Оставил человек труп своего товарища и пошел. Кругом лес, темень. Хочется ему взглянуть на камень, и торопится он к поляне, где луна. И знаешь, что тут случилось? Захохотал этот человек дико-дико и, как раненый медведь, побежал по кустарнику, по бурелому. Бежал и кричал: «Так вот кого я убил, ребенка! Так вот за что я убил!» Видишь ли, камень тот был не брильянт, а всего только кусок хрусталя… Ивашка, позовем сюда красавицу», — говорит мне молодчик.
«Зачем?»
«Я скажу, чтобы она не дожидалась своего паренька, не придет он».
«Она уже дождалась, его привезли».
«Вот, передай ей этот хрусталь», — он достал из кармана большой кусок.
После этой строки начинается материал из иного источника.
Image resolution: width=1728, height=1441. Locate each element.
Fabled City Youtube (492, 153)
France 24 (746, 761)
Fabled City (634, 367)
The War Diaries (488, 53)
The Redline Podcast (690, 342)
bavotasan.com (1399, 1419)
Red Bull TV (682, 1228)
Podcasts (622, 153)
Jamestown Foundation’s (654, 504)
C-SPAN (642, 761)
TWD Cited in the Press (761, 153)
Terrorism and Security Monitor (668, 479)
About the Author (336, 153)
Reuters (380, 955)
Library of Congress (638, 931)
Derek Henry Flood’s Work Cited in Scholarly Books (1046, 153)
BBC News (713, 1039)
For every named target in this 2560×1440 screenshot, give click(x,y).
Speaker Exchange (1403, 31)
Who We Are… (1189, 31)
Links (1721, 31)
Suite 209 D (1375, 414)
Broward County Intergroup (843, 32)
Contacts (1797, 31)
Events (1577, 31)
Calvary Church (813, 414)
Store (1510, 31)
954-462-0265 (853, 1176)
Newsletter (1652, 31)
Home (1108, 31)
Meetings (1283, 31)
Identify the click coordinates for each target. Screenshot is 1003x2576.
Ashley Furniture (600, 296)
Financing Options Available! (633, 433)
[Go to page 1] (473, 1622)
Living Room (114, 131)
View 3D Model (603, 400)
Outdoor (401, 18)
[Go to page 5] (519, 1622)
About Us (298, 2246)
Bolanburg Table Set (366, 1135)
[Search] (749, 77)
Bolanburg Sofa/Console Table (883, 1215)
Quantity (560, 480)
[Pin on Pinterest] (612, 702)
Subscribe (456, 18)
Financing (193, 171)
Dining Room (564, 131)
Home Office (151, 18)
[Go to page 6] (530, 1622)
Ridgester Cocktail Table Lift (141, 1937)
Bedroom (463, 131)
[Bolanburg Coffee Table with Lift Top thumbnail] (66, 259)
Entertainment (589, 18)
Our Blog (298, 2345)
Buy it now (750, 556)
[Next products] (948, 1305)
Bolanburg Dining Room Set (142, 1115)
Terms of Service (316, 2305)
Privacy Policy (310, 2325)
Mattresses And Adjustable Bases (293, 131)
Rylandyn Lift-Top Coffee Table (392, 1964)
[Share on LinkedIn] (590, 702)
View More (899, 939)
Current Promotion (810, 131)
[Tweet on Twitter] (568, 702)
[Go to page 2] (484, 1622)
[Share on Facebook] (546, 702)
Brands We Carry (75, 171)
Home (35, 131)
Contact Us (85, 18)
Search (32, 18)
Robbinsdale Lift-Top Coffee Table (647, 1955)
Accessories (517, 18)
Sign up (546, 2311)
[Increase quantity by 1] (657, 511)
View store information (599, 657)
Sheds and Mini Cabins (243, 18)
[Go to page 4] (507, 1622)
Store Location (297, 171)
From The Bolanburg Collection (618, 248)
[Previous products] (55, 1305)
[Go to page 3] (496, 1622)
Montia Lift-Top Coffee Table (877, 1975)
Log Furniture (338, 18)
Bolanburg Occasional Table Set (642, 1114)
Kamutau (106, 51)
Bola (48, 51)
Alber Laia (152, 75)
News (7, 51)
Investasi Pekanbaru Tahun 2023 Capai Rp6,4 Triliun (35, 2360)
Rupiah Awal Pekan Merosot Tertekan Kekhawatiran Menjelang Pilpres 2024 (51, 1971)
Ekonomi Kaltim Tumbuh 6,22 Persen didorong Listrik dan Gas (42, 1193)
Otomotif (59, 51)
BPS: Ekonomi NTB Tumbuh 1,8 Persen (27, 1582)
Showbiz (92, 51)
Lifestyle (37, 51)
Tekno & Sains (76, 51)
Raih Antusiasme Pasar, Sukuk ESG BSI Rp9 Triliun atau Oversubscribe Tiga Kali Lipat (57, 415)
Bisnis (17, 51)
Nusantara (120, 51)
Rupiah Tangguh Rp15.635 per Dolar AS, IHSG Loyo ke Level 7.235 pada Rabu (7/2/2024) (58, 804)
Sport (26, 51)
— Так вот какая случилась ошибочка, — закончил Ивашка, потом принес кусок хрусталя, и все долго разглядывали его перед огнем.
— А что красавица? — спросил Юшка.
— За ней вскоре приехал не то брат, не то сват и умчал куда-то. Хрусталик я не решился показать ей, так и остался он у меня на память.
12. ТРЕУГОЛЬНИК
К рыбаку Ивашке пожаловал новый гость — галантерейный разносчик, известный под кличкой Галстучек.
— Можно? — спросил он, просунув в землянку одну свою длинноусую голову.
Рыбак протянул к нему руки.
— Входи, входи! Спасибо, не забываешь старика. Меня народ начинает обходить: хил, стар, проку мало. Одно осталось — язык-болтун, им только и держу народ при себе. Онемеет язык — оставят меня все: умирай, догнивай, как лесная, не нужная никому колода.
— С чего вдруг затянул похоронную? — Рослый Галстучек, сильно изогнувшись, пролез в землянку, тряхнул Ивашке руки. — Ну, здорово живешь! Зря жалуешься — забывают. Напротив, все лётные от океана до океана желают вечно здравствовать и тебе, и твоей землянке.
— Неужто и каторги, и лётные дороги никогда не кончатся, не заглохнут?! — ахнул рыбак.
— Говорят: крепка тюрьма каменна, но и та боится пламени, — ответил ему Галстучек.
Этот веселый парень появился на лётной тропе вскоре после революционных волнений девятьсот пятого года. Он был из ярославских коробейников, торговал вразнос мелкой галантереей — иголками, нитками, булавками, дешевыми колечками, бусами, сережками, галстуками. От них и пошло прозвище. Весь товар умещался в небольшом ящике, весь свой магазин Галстучек носил на себе. Торговал он от деревенского богатея-кулака, торговал не для наживы — весь прибыток шел хозяину, — а по нужде, по безработице, по полной невозможности найти другое дело.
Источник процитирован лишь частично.